# Goal of the exercise
An exact copy, beginning at the line containing "The width and height of the screenshot is (1066, 495)." and ending at the final line of the records that follow, is the answer; it has no pictures and no other text.
======
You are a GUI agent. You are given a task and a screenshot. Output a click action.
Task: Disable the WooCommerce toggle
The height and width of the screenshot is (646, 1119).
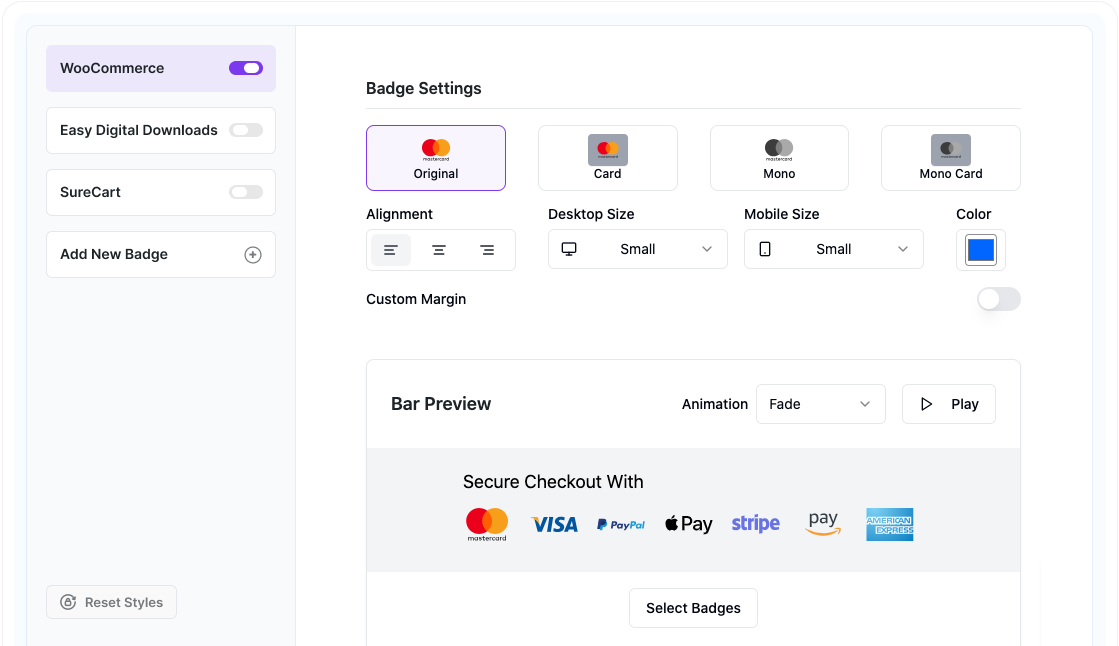(246, 68)
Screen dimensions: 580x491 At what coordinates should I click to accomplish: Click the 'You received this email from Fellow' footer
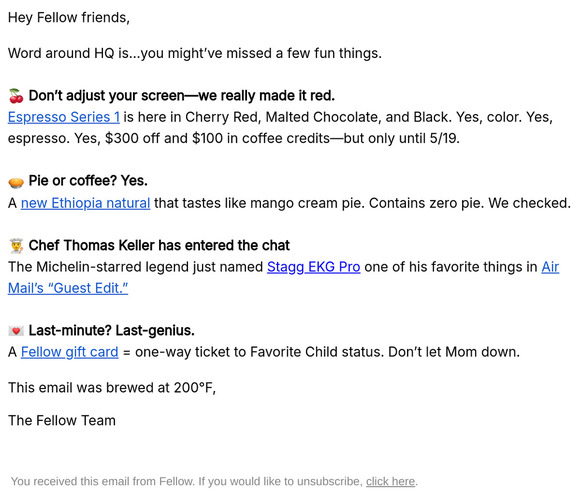click(102, 481)
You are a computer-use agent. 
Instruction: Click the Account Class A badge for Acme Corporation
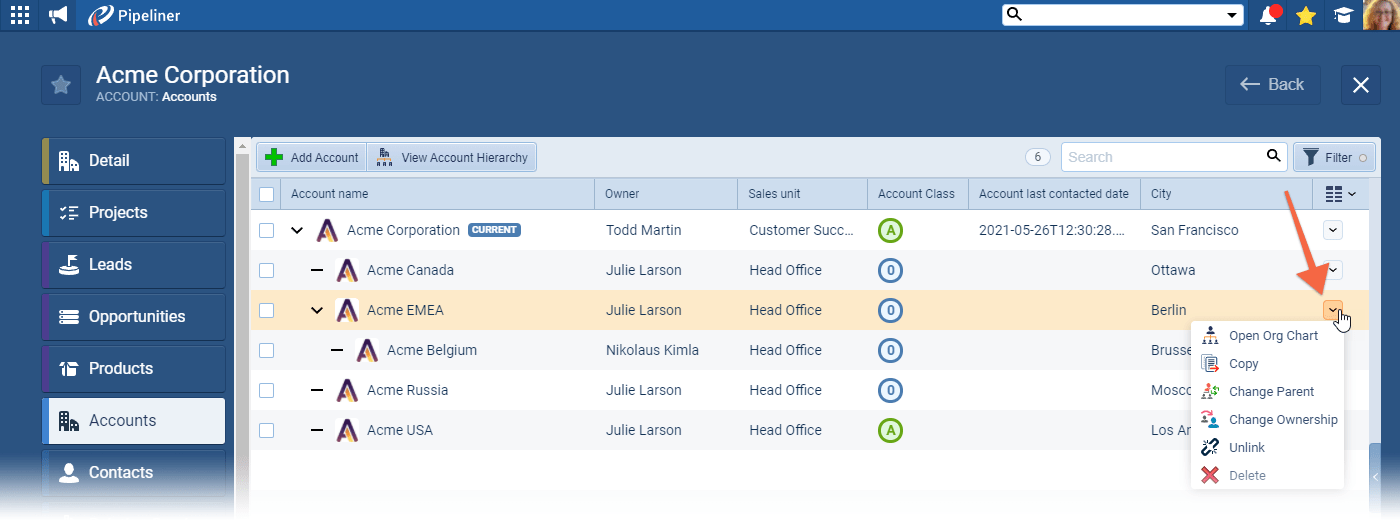pos(890,230)

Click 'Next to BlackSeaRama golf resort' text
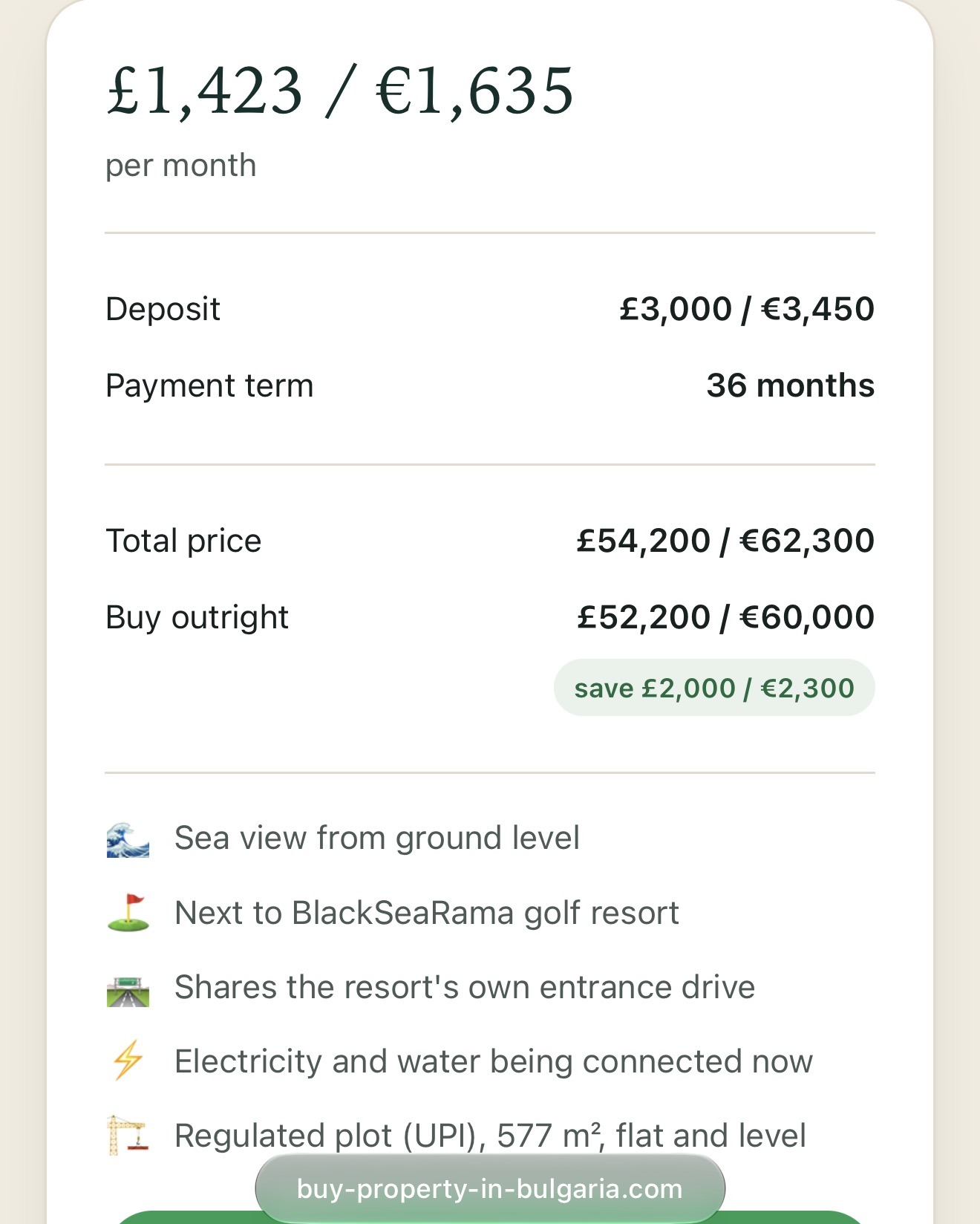pyautogui.click(x=427, y=914)
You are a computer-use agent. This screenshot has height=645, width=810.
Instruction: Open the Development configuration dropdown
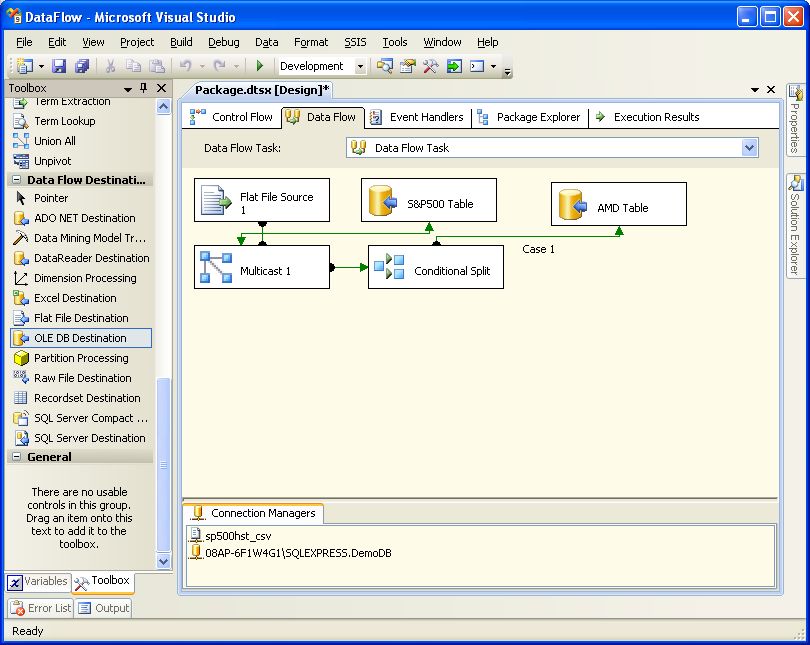[360, 66]
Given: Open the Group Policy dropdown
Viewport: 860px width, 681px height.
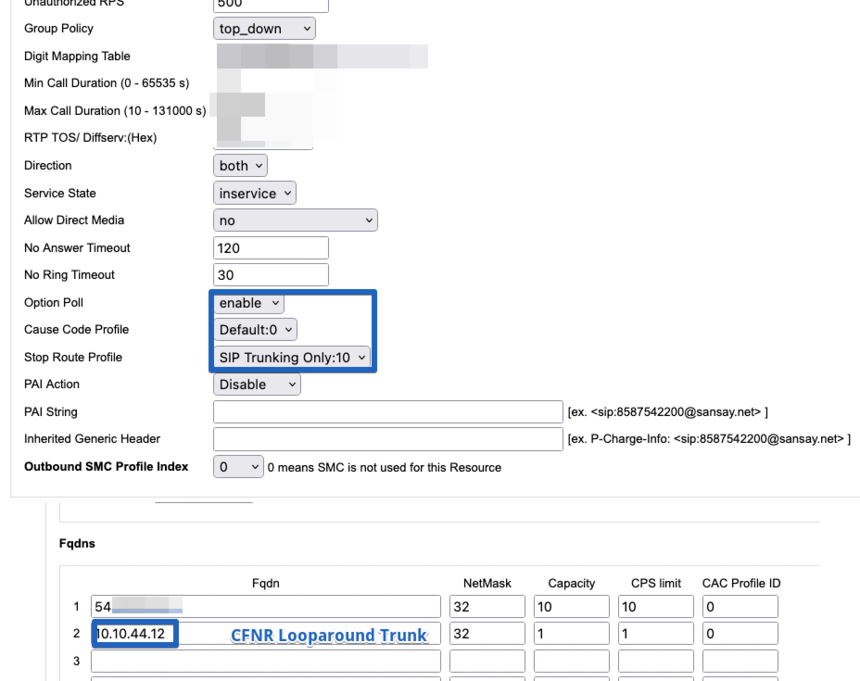Looking at the screenshot, I should pyautogui.click(x=264, y=29).
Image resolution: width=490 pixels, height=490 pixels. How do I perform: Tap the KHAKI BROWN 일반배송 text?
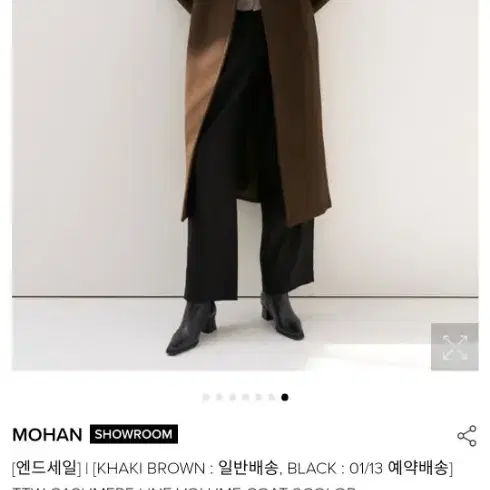185,468
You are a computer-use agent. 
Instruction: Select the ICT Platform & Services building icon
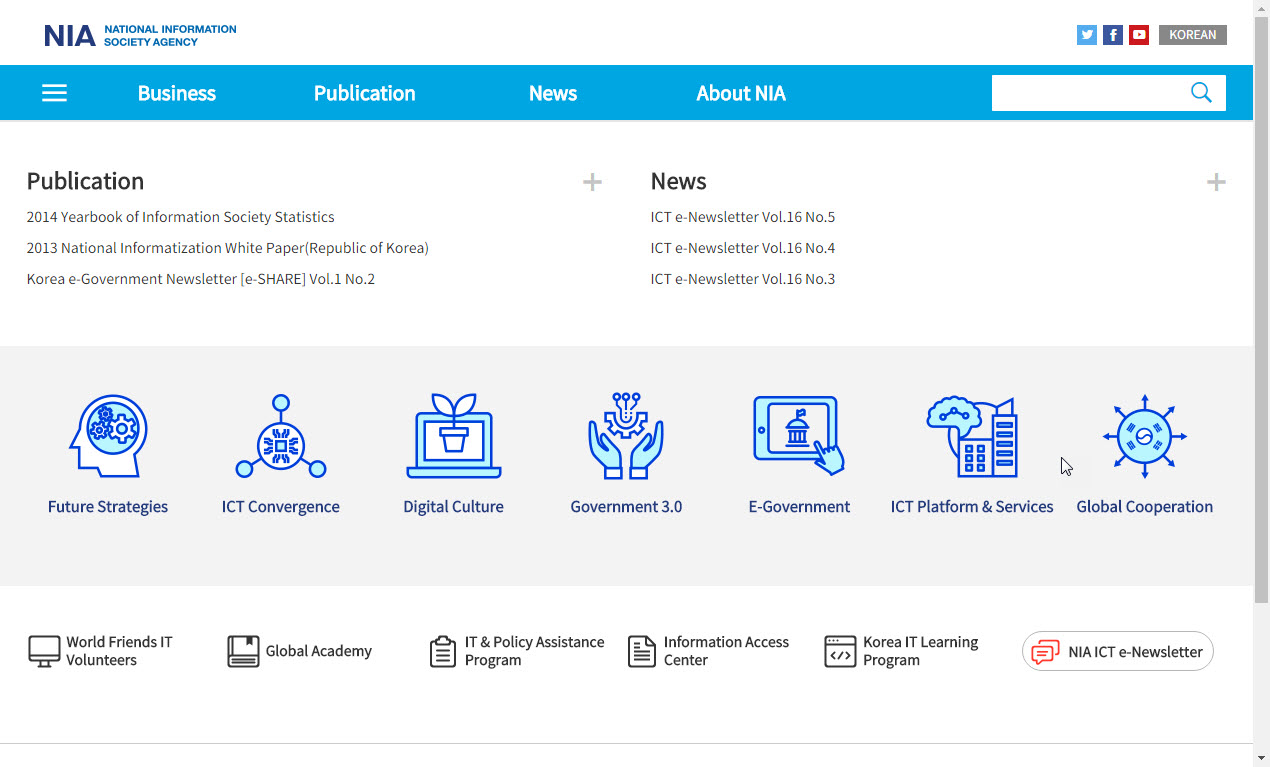[972, 436]

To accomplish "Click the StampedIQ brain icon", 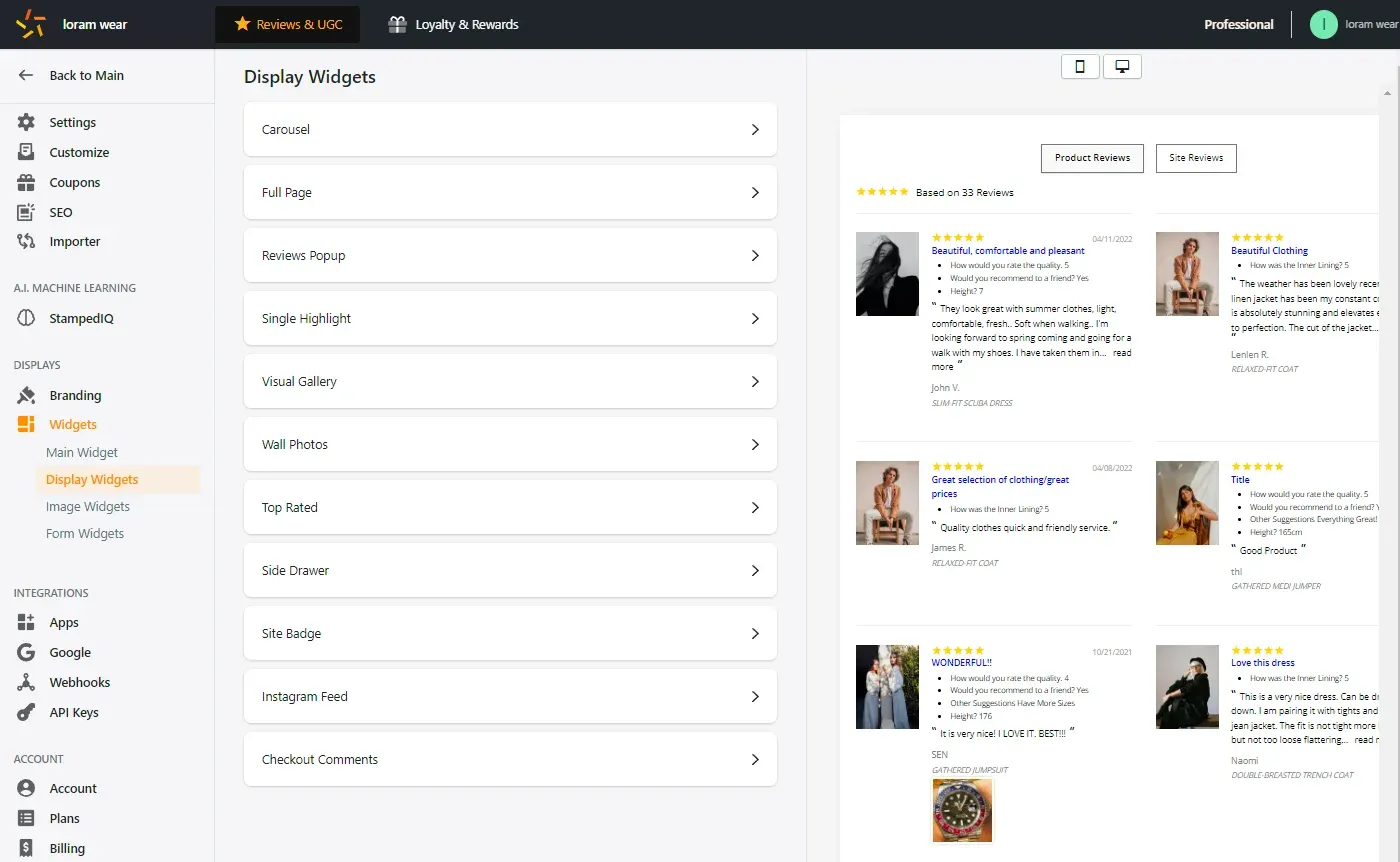I will (x=27, y=318).
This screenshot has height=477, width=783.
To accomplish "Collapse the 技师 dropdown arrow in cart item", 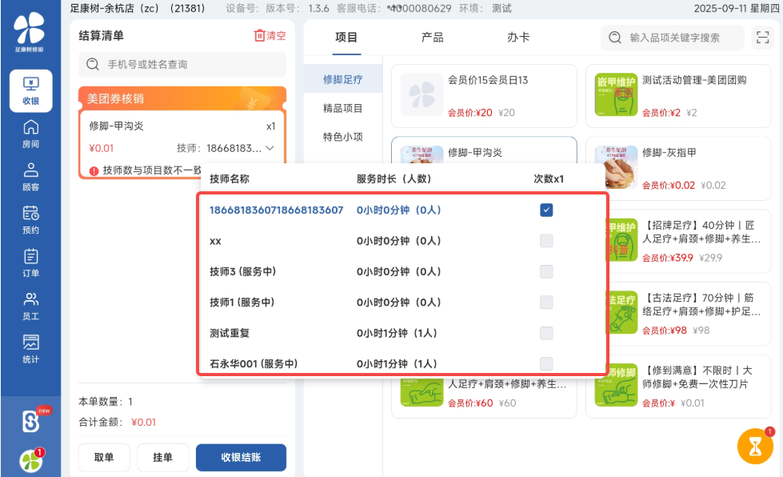I will (x=269, y=148).
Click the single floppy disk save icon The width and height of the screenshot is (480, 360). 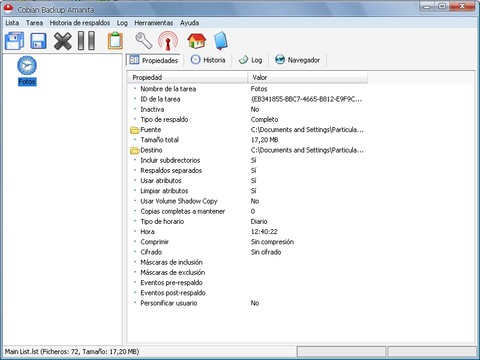(38, 41)
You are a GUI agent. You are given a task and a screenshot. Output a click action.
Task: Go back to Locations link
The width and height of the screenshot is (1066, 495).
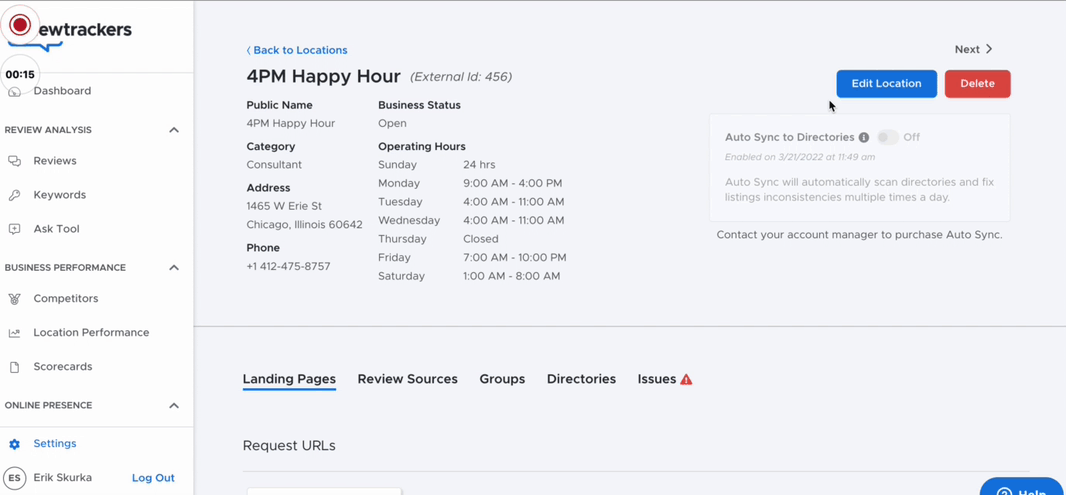click(x=297, y=50)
======
# Answer to this task
The width and height of the screenshot is (1066, 495).
click(x=297, y=50)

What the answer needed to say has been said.